No, Hilbert spaces of different Hilbert dimensions can have the same algebraic dimension as vector spaces over $\mathbb R$ (or $\mathbb C$, take your pick).

For a cardinal $\kappa$, let $H_{\kappa}$ be the $\kappa$-dimensional real (or complex, whatever) Hilbert space, i.e., it has an orthonormal basis of cardinality $\kappa$. Let $\mathcal H=\{H_{\kappa}:\aleph_0\le\kappa\le2^{\aleph_0}\}$. The set $\mathcal H$ contains at least two nonisomorphic Hilbert spaces ($H_{\aleph_0}$ and $H_{2^{\aleph_0}}$) and maybe as many as $2^{\aleph_0}$ of them depending on your set theory.

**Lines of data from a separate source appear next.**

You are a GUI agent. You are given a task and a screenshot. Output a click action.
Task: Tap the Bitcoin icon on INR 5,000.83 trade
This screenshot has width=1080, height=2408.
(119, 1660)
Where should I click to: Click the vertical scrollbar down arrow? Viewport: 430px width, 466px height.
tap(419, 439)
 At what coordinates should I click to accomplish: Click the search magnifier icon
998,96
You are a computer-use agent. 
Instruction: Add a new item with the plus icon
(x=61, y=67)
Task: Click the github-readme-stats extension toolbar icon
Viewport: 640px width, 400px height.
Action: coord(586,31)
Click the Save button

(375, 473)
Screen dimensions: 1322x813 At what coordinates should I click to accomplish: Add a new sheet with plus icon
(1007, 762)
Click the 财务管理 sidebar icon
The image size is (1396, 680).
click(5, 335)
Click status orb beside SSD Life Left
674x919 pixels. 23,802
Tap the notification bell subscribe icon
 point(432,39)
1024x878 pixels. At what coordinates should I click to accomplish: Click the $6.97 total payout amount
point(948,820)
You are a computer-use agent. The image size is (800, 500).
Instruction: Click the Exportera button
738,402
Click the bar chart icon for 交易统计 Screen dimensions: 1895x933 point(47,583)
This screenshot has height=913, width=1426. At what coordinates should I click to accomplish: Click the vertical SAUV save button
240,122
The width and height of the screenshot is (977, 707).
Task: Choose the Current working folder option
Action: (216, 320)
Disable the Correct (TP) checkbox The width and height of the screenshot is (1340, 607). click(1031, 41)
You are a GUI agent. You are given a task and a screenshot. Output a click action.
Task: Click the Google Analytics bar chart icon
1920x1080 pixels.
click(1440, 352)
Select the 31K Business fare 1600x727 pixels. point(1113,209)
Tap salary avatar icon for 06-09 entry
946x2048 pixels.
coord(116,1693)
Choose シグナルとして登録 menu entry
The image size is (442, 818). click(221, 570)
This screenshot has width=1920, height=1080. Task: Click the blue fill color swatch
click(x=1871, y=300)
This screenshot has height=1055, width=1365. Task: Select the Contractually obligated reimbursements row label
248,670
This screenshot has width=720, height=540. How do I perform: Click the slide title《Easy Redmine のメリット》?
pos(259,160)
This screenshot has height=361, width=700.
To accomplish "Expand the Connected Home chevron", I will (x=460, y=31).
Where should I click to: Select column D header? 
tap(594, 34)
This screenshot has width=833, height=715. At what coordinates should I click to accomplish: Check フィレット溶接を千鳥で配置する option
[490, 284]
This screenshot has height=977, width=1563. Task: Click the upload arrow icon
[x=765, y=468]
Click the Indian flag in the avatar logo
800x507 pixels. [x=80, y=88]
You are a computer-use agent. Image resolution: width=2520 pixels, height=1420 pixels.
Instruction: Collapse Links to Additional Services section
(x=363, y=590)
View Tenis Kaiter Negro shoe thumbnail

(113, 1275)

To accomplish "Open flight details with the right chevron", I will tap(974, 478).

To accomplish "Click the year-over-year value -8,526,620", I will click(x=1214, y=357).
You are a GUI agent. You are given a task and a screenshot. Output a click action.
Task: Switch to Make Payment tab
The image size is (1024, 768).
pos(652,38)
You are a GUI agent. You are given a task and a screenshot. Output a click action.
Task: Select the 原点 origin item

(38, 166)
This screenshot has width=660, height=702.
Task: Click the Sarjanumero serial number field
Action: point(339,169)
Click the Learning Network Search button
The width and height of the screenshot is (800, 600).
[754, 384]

I claim that they are all algebraically isomorphic because they all have algebraic dimension $2^{\aleph_0}$ as vector spaces over $\mathbb R$.

First, since the number of points in the space $H_{\kappa}\in\mathcal H$ with orthonormal basis $\mathcal B$ is $|H_{\kappa}|\le|\mathcal B|^{\aleph_0}2^{\aleph_0}\le(2^{\aleph_0})^{\aleph_0}2^{\aleph_0}=2^{\aleph_0}$, the algebraic dimension of each $H\in\mathcal H$ is at most $2^{\aleph_0}$.

Next, we show that the infinite-dimensional separable Hilbert space $H_{\aleph_0}$ has algebraic dimension at least $2^{\aleph_0}$, by exhibiting a continuum of (algebraically) linearly independent elements in the space $\ell^2$ of square-summable sequences.

Let $(r_n:n\in\mathbb N)$ be an enumeration of the rational numbers. For $t\in\mathbb R$ and $n\in\mathbb N$ define $\varepsilon(t,n)$ to be $1$ if $r_n\lt t$ and $0$ otherwise. Finally, let $x_t=\left<\dfrac{\varepsilon(t,n)}n:n\in\mathbb N\right>\in\ell^2$. It is easy to see that every finite subset of $\{x_t:t\in\mathbb R\}$ is linearly independent.